I have one spot that is next that I have no idea how I want to run the fence from a joining paddock.  I guess it's time for some pictures and ask for input in how to get over my terrain.


----------



## misfitmorgan (Oct 25, 2016)

NH homesteader said:


> Yikes that's a lot of money to spend on fencing! And we are trying to keep the property value down here,  lol. I don't want to pay more taxes!

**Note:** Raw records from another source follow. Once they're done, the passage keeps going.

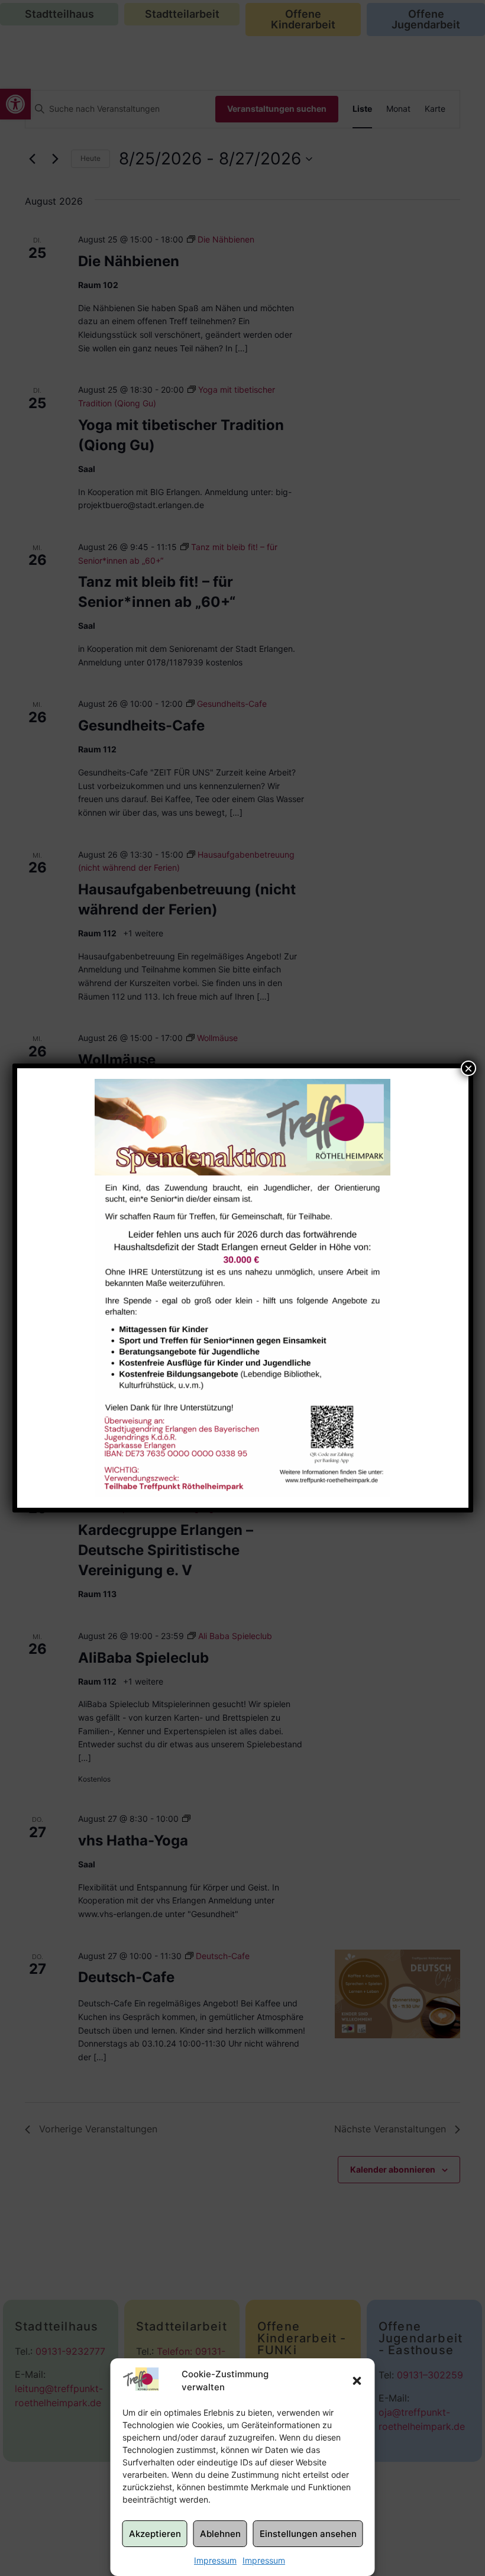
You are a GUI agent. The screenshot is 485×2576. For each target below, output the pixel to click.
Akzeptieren (155, 2533)
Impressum (215, 2560)
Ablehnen (220, 2533)
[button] (357, 2381)
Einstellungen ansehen (308, 2533)
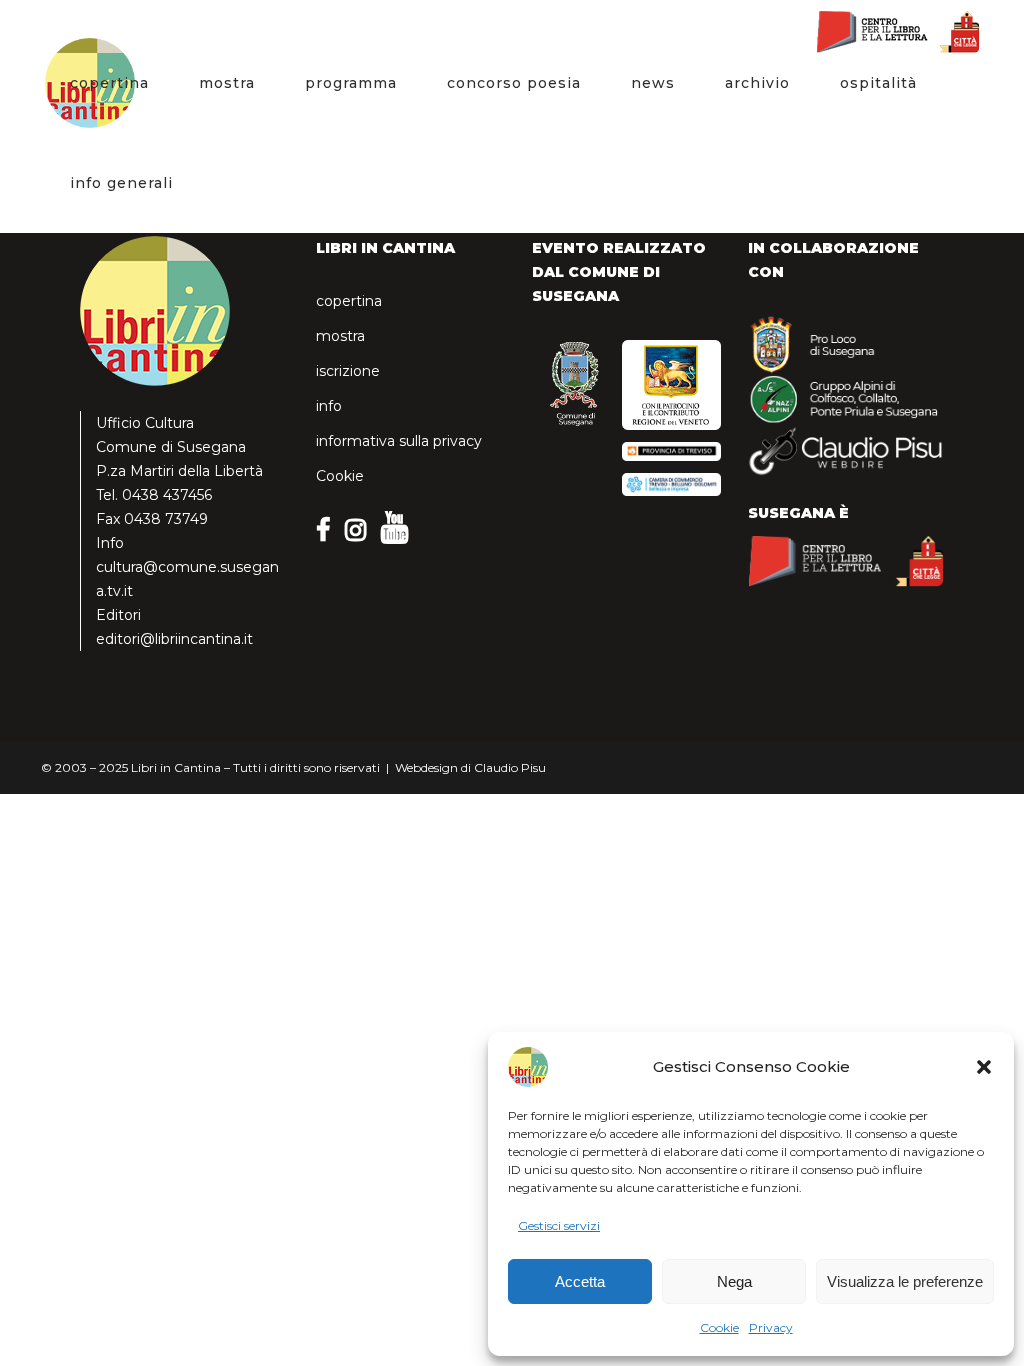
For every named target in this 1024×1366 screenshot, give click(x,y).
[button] (984, 1067)
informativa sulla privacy (399, 441)
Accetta (580, 1281)
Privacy (771, 1327)
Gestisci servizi (559, 1225)
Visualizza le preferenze (905, 1281)
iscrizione (348, 371)
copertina (349, 301)
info (329, 406)
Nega (734, 1281)
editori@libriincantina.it (174, 639)
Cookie (719, 1327)
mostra (340, 336)
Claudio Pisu (510, 767)
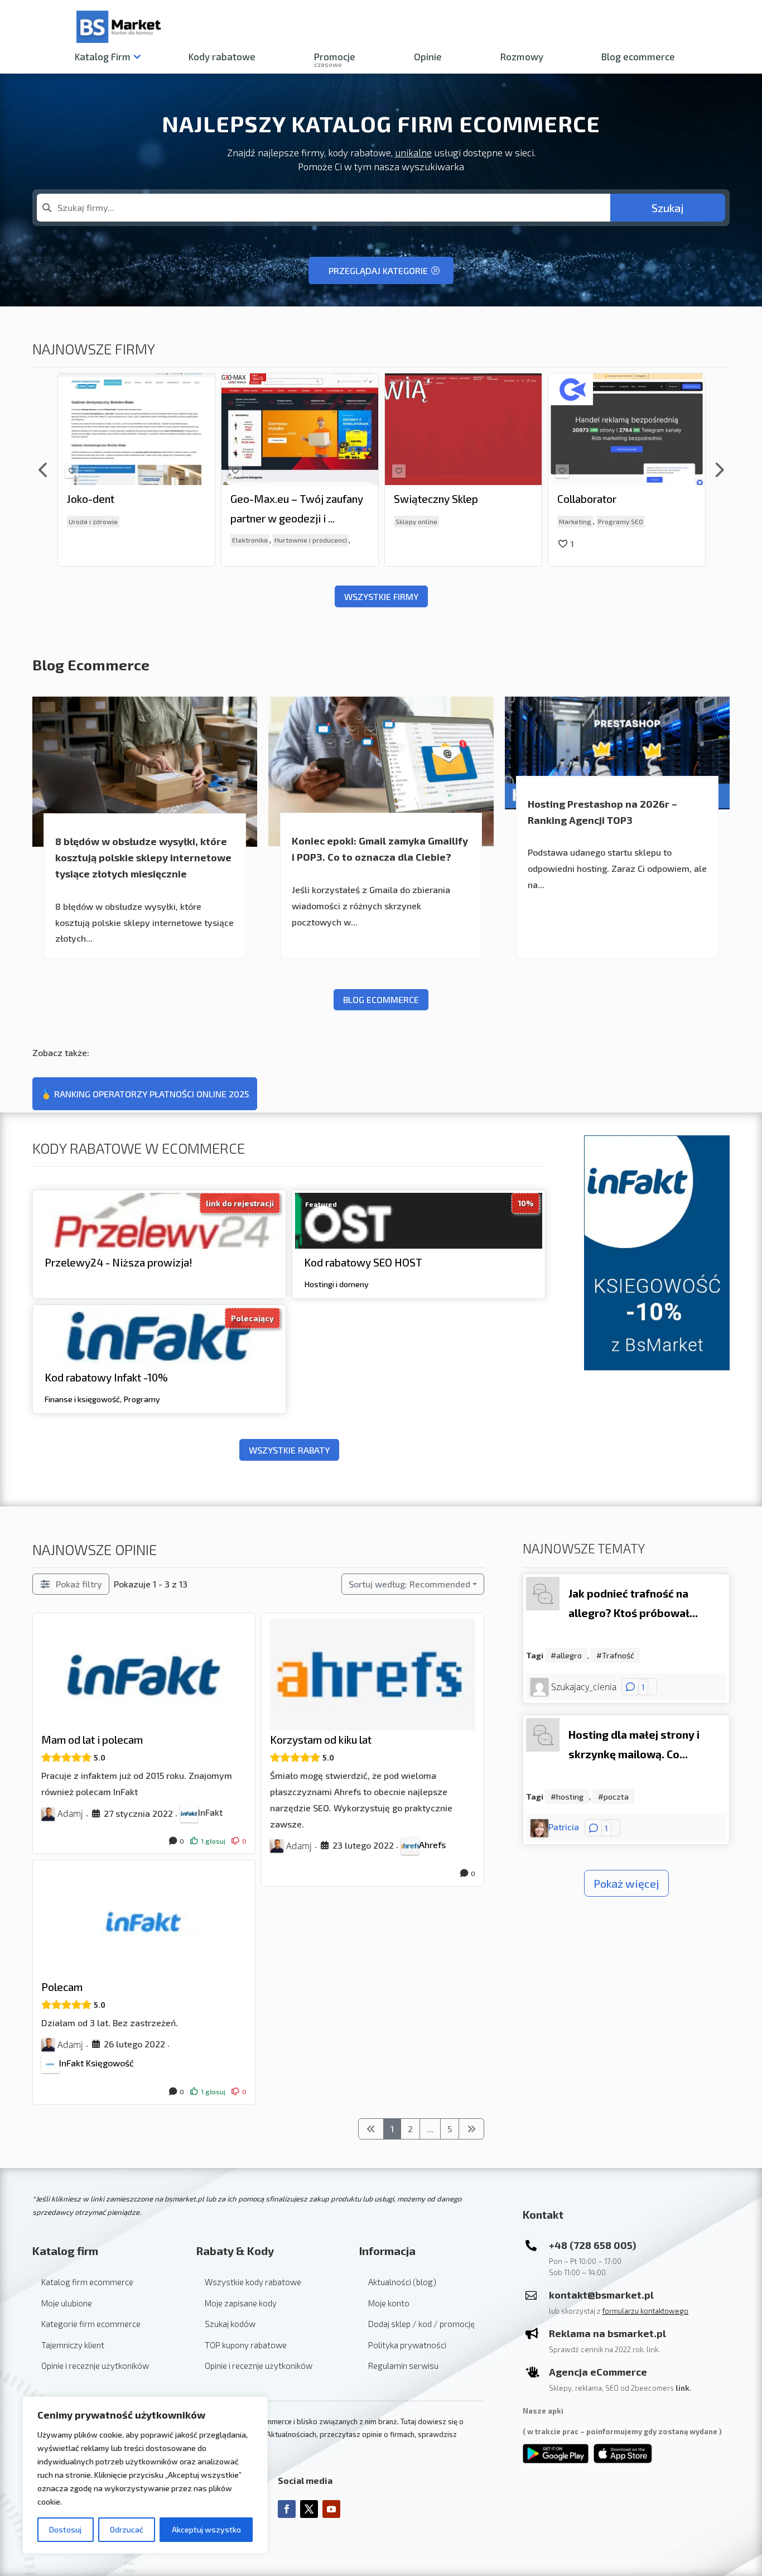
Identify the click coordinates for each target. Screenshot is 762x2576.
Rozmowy (521, 57)
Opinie (428, 57)
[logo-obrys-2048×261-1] (243, 387)
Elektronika (86, 540)
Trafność (618, 1655)
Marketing (412, 521)
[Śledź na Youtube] (331, 2509)
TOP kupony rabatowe (246, 2345)
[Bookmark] (72, 471)
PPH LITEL (583, 498)
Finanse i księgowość (82, 1399)
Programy (141, 1399)
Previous (43, 469)
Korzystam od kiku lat (321, 1739)
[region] (145, 2475)
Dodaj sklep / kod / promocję (421, 2324)
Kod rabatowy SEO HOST (363, 1262)
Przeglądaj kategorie (378, 270)
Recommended (409, 1584)
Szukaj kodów (230, 2324)
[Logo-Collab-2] (407, 389)
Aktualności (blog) (402, 2282)
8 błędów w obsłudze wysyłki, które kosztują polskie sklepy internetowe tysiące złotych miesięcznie (143, 857)
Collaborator (423, 498)
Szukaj (668, 207)
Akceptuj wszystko (206, 2529)
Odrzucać (126, 2529)
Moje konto (388, 2303)
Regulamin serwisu (403, 2366)
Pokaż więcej (626, 1883)
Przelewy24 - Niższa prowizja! (118, 1262)
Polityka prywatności (407, 2345)
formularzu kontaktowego (645, 2310)
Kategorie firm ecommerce (91, 2324)
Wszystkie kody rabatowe (253, 2282)
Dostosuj (65, 2529)
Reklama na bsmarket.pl (607, 2333)
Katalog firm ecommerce (87, 2282)
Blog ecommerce (638, 57)
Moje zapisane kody (241, 2303)
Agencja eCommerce (598, 2372)
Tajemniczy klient (72, 2345)
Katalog (103, 57)
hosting (569, 1797)
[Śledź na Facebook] (287, 2509)
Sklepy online (253, 521)
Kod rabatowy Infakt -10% (106, 1377)
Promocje (334, 58)
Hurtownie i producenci (147, 540)
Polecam (62, 1986)
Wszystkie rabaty (289, 1450)
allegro (569, 1655)
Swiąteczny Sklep (272, 498)
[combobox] (323, 208)
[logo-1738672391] (80, 377)
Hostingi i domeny (336, 1283)
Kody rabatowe (222, 57)
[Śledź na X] (309, 2509)
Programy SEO (457, 521)
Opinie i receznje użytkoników (95, 2366)
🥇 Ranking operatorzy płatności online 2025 (145, 1093)
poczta (616, 1797)
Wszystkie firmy (381, 596)
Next (718, 469)
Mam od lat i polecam (92, 1739)
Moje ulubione (66, 2303)
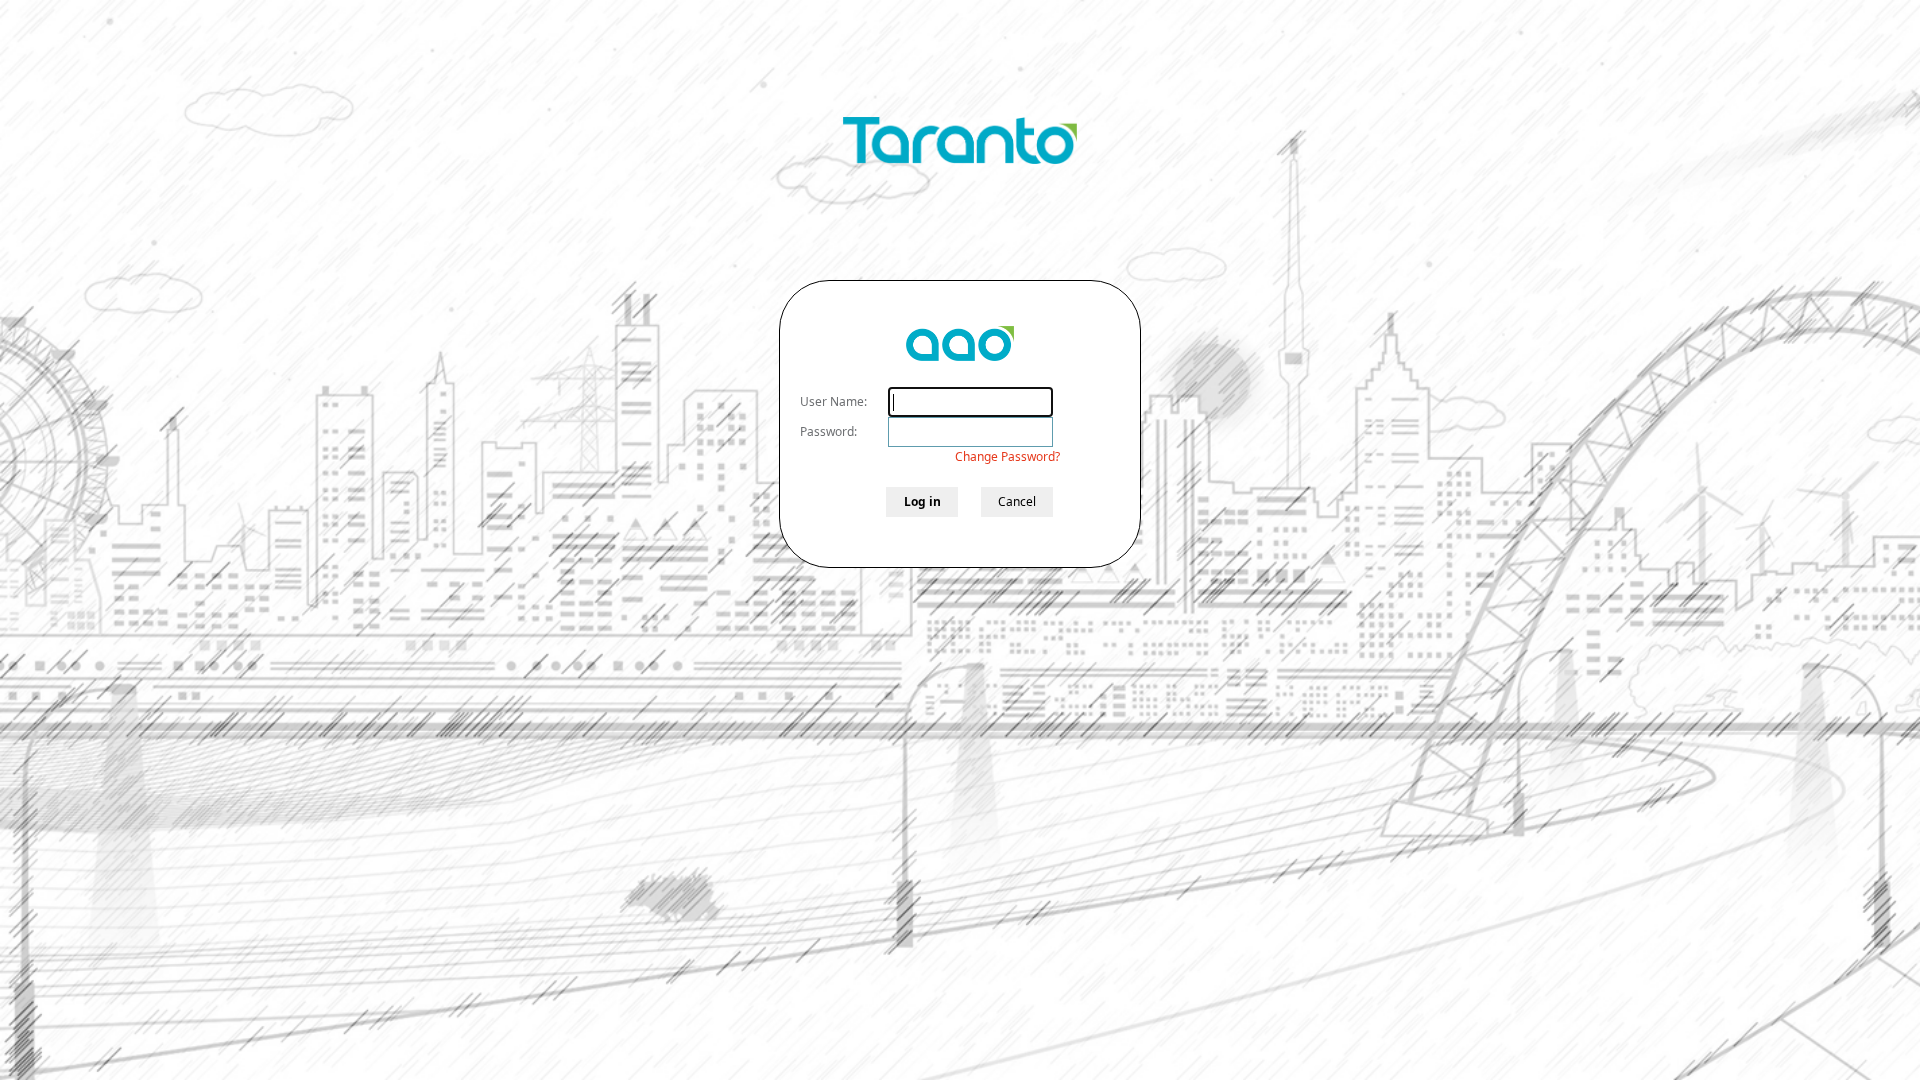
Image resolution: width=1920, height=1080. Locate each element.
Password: (828, 431)
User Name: (833, 401)
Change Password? (1007, 456)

As fas as i know know it is like Babs said as long as a permit isnt pulled they dont just automatically jack up the taxes and the tax increase is based on the value the permitted "thing" is adding which is approx 50% of it's assessment value or 50% of its cost to install/construct which is depreciated over something like 15yrs. We are also filed agricultural but not homestead until we buy it but in my county agricultural and homestead are the same tax rate so it doesnt matter much. Of course our taxes on 20 acres for the year is $458...so im not complaining if it goes up for awhile and i get a brand new house that is actually reasonable to live in, our trailer we have now is a joke.


----------



## NH homesteader (Oct 25, 2016)

Wow 

We have 5 acres.  We pay $2400 a year in taxes. I've never heard of filing agricultural or homestead.  Only heard of current use which doesn't  apply to me because we  don't have enough land. I have some research to do....  NH is weird though so I'm not holding  my breath!


----------



## Baymule (Oct 25, 2016)

NH homesteader said:


> Wow
> 
> We have 5 acres.  We pay $2400 a year in taxes. I've never heard of filing agricultural or homestead.  Only heard of current use which doesn't  apply to me because we  don't have enough land. I have some research to do....  NH is weird though so I'm not holding  my breath!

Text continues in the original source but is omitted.